Lord George Murray; while competent, poor relationships with Charles and O'Sullivan reduced his effectiveness

Jacobite morale was further boosted in mid-October when the French landed supplies of money and weapons, together with an envoy, the Marquis d'Éguilles, which seemed to validate claims of French backing.[53] However, David Wemyss, Lord Elcho later claimed his fellow Scots were already concerned by Charles' autocratic style and fears he was overly influenced by his Irish advisors.[54] A "Prince's Council" of 15 to 20 senior leaders was established; Charles resented it as an imposition by the Scots on their divinely appointed monarch, while the daily meetings accentuated divisions between the factions.[f][56]

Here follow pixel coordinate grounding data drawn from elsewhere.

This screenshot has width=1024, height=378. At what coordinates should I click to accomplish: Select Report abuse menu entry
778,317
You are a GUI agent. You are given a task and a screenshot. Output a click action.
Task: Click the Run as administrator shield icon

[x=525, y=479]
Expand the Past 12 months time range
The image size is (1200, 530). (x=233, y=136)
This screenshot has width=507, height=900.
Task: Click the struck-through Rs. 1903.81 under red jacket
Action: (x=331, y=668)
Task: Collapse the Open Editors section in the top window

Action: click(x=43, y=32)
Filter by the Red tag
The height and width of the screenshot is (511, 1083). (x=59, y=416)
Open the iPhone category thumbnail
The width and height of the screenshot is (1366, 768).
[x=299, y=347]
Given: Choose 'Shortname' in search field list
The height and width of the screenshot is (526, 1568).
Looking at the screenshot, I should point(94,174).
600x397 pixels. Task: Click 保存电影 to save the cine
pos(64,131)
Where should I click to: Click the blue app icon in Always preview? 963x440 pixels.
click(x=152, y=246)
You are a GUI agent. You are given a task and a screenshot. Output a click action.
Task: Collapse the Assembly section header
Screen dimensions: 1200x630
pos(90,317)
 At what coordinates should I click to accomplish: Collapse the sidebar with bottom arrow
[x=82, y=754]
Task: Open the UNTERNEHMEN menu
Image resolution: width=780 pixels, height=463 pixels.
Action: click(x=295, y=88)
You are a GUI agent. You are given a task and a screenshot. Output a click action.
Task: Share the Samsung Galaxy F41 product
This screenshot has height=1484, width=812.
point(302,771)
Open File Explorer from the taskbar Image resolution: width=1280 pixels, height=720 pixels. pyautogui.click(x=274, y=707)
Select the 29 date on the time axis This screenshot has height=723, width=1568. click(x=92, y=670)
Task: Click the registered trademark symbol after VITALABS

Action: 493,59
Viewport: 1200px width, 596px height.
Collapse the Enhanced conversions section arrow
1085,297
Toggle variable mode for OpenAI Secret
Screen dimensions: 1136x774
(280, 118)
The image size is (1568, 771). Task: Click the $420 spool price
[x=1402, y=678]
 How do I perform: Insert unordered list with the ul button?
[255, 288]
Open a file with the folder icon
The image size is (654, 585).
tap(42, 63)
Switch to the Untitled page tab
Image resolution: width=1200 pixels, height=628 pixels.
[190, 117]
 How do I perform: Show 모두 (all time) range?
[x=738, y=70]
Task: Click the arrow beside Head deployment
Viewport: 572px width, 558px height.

These internal tensions were highlighted by the meetings held on 30 and 31 October to discuss strategy. Most of the Scots wanted to consolidate their position and revive the pre-1707 Parliament of Scotland to help defend it against the "English armies" they expected to be sent against them.[57] Charles argued an invasion of England was critical for attracting French support, and ensuring an independent Scotland by removing the Hanoverians. He was supported by the Irish exiles, for whom a Stuart on the British throne was the only way to achieve an autonomous, Catholic Ireland. Charles also claimed he was in contact with English supporters, who were simply waiting for their arrival, while d'Éguilles assured the council a French landing in England was imminent.[16]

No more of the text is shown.